### Recorded information
-- Opening Marker --

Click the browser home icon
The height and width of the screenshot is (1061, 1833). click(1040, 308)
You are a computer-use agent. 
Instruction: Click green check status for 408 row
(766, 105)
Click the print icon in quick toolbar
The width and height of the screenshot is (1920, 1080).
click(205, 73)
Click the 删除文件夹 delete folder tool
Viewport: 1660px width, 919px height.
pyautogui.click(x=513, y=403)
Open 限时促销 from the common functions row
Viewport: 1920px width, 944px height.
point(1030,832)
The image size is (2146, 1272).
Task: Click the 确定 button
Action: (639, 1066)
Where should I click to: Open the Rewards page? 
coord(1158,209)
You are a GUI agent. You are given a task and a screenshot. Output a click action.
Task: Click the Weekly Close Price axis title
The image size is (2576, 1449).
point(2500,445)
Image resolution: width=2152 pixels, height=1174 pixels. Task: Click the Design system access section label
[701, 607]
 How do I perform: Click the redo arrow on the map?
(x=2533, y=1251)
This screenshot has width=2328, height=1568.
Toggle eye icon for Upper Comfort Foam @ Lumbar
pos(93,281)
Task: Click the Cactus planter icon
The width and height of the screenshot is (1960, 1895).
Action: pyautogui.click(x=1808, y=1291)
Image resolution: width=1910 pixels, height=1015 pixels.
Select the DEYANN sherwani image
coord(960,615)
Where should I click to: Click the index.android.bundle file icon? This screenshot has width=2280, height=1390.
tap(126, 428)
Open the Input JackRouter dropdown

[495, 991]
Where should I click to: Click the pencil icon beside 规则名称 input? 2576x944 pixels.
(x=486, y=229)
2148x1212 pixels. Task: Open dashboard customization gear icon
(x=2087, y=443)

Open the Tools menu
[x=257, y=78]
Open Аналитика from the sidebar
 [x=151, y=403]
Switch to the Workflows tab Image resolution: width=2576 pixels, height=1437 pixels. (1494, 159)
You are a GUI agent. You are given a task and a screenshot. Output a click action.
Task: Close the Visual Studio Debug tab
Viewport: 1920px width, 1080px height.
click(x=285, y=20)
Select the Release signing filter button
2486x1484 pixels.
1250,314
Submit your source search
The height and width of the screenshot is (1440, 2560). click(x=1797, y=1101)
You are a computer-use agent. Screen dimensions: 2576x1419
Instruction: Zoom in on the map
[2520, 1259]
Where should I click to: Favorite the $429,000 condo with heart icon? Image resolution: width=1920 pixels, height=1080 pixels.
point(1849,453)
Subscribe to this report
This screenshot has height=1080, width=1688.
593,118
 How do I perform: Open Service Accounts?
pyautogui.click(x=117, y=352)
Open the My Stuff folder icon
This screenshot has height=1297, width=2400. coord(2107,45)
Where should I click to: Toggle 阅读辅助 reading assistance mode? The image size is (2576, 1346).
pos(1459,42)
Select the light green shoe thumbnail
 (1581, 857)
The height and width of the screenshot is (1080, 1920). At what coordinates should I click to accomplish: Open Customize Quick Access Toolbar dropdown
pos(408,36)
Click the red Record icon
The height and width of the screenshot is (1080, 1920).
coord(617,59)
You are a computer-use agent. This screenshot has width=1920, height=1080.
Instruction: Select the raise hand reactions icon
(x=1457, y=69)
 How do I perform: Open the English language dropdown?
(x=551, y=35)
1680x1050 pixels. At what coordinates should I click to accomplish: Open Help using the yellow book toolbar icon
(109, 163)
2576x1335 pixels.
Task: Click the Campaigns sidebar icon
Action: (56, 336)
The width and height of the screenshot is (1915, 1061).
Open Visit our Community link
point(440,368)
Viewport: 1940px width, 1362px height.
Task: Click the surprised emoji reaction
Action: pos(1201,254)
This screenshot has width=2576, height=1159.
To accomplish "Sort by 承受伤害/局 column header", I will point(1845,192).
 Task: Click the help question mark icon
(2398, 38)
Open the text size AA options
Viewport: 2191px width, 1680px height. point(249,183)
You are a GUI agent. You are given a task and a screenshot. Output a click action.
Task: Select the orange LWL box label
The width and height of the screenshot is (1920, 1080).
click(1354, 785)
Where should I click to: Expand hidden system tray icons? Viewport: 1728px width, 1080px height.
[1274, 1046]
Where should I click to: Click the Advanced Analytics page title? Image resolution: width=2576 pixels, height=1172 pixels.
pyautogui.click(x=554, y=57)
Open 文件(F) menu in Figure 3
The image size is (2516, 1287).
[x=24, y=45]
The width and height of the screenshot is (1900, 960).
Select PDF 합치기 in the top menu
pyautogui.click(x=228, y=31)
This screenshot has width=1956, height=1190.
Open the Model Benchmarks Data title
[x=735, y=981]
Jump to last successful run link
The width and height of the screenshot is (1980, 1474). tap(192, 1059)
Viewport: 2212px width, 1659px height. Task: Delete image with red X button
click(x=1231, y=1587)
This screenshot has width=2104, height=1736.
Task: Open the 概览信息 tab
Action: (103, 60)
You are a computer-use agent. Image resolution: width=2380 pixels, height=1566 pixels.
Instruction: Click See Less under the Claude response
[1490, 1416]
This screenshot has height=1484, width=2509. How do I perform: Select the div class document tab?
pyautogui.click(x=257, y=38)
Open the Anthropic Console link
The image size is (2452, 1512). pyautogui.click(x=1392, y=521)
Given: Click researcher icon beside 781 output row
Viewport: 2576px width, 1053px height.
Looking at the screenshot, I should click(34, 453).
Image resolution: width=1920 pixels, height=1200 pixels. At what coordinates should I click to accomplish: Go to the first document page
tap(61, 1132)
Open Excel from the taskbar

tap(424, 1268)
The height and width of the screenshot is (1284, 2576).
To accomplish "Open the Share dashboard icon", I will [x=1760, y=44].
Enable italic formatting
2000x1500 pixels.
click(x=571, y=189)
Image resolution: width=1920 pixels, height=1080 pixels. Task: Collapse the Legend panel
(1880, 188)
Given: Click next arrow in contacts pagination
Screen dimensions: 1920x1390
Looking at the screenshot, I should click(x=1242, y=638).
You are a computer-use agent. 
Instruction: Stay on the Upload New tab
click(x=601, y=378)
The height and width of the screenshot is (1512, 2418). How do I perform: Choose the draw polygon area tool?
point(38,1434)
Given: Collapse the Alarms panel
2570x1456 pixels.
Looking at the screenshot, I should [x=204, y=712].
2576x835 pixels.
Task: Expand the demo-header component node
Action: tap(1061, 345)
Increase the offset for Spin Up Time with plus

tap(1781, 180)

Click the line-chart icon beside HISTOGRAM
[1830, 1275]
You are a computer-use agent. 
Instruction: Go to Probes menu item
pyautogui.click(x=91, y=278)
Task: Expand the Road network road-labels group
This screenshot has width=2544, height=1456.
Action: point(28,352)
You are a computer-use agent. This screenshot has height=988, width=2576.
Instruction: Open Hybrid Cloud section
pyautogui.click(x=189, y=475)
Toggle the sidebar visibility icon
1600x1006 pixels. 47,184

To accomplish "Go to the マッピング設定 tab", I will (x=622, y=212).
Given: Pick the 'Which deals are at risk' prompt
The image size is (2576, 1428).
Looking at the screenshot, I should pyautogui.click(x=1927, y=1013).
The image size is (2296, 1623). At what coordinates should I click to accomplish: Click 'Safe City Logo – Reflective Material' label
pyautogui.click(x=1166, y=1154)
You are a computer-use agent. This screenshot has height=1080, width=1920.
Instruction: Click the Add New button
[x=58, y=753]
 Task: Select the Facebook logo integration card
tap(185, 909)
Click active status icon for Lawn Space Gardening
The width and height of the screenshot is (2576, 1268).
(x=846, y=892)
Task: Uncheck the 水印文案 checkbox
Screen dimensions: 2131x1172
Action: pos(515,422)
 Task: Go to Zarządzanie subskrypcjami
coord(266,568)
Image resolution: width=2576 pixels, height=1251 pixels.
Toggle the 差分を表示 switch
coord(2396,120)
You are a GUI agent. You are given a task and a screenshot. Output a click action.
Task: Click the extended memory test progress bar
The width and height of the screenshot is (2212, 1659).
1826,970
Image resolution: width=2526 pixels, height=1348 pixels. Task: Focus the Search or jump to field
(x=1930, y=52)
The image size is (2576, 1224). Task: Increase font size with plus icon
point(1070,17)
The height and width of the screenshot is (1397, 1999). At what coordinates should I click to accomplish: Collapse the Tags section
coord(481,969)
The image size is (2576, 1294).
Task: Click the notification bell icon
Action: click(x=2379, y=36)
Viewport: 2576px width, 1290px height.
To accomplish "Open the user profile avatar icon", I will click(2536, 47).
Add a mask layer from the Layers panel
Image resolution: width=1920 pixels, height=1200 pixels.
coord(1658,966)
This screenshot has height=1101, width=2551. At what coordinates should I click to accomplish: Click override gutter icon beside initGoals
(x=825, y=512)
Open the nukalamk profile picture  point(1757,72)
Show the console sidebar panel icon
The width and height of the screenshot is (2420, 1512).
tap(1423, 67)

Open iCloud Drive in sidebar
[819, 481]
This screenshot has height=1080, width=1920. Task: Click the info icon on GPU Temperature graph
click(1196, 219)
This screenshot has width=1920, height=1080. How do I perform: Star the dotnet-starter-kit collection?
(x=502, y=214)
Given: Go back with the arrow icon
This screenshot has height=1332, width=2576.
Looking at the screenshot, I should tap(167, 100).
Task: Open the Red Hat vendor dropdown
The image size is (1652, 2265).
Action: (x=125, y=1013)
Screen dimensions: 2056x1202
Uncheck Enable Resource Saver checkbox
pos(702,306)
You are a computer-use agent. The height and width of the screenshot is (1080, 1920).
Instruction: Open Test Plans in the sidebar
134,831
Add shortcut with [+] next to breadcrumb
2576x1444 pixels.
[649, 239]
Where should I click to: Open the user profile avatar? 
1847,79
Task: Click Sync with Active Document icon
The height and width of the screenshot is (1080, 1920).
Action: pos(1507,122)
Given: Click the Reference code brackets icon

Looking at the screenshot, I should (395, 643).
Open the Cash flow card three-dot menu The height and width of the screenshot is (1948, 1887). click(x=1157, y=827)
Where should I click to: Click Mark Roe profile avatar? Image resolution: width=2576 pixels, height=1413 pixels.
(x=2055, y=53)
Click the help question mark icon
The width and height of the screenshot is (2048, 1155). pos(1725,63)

-- Closing Marker --

### Work required
What lines in the material above contain the word "Close"? Copy them out.

### Reply to the task
Task: Click the Weekly Close Price axis title
Task: Close the Visual Studio Debug tab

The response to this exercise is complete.